Please quote every line of the items below word for word, leaving out the pictures.

Word and item position data
·····

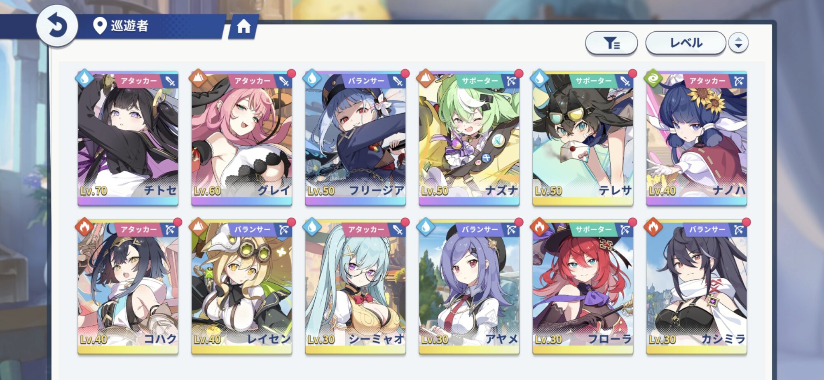The height and width of the screenshot is (380, 824).
Task: Click the アタッカー role tag on グレイ
Action: coord(252,81)
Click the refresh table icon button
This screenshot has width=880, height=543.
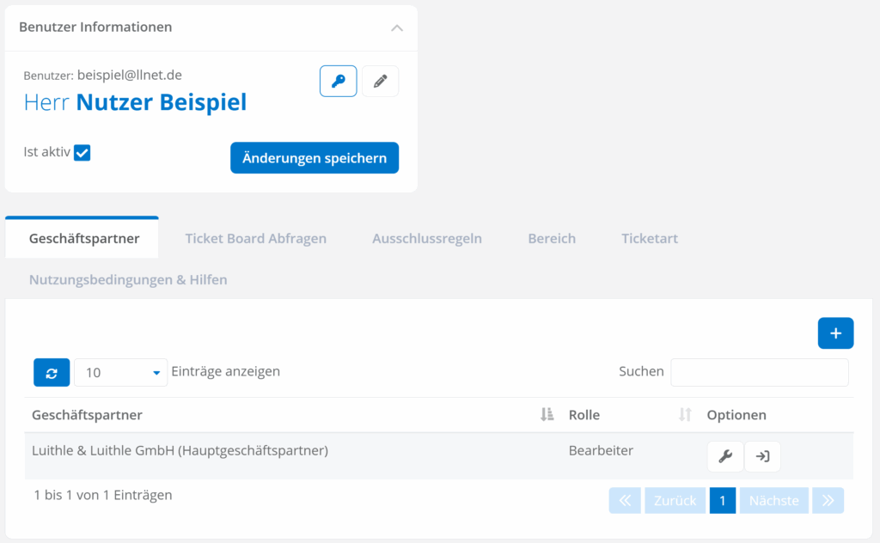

·····

### Task output
The height and width of the screenshot is (380, 824).
Task: Click the アタッカー role tag on グレイ
Action: coord(252,81)
Click the refresh table icon button
This screenshot has width=880, height=543.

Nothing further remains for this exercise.